▶ [REQUIREMENT]: Below are the records; count the lines that include the string "computer" and give only that number.

▶ [DATASET]:
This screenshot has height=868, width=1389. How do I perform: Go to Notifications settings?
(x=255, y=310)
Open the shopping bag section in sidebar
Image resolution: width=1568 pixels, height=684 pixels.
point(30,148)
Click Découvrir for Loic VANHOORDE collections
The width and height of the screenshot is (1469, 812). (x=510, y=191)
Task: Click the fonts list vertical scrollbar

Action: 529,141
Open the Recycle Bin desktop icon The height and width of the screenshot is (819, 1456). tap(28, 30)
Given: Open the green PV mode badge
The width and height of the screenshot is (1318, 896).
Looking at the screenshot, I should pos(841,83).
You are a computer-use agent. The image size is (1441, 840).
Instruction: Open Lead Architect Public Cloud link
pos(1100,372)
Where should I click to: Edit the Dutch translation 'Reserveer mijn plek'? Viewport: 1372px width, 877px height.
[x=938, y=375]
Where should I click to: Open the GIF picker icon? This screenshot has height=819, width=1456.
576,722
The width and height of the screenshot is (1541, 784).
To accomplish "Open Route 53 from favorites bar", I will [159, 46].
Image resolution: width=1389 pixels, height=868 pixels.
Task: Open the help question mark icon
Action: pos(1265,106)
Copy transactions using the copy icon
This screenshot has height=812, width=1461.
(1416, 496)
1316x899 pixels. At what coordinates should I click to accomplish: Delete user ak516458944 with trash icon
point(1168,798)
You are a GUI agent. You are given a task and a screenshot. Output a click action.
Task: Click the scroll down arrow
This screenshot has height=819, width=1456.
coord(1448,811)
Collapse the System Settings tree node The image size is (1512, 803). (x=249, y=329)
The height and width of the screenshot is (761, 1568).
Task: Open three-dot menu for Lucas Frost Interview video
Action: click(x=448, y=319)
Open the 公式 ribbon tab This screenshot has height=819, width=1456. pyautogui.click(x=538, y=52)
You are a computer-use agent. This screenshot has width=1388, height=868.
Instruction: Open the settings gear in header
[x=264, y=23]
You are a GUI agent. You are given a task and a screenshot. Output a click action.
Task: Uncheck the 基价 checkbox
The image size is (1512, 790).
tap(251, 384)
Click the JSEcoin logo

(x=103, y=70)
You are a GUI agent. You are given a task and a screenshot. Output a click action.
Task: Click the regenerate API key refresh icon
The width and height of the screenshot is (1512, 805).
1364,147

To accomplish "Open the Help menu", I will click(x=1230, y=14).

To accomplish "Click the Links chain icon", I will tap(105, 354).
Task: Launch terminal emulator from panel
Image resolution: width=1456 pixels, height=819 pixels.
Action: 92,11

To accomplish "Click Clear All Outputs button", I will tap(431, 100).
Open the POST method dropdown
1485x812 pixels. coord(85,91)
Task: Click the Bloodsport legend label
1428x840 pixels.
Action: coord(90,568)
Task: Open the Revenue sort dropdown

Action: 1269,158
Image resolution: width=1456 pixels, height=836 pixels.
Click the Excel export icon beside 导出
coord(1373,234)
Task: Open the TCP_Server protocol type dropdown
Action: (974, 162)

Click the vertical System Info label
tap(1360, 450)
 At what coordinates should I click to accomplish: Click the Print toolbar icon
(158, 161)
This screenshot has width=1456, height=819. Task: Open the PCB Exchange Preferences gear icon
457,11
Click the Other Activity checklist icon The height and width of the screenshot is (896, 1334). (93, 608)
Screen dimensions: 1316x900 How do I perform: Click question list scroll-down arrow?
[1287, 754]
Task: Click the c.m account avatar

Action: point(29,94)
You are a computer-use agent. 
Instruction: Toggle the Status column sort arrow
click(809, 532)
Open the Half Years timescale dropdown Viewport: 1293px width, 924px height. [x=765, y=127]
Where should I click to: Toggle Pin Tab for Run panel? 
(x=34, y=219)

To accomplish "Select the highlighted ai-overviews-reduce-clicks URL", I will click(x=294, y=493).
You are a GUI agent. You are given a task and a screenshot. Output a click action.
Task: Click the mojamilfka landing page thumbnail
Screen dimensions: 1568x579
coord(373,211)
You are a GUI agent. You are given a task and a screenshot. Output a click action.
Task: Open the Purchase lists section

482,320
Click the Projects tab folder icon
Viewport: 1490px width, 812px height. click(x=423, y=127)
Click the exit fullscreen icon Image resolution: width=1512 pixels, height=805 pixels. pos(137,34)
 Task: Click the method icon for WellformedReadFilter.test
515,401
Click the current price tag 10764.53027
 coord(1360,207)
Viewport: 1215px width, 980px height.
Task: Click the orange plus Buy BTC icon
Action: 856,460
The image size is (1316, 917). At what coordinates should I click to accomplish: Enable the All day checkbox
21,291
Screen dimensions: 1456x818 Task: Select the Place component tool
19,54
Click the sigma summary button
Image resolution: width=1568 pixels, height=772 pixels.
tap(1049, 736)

▶ [THE COMPLETED TASK]: 3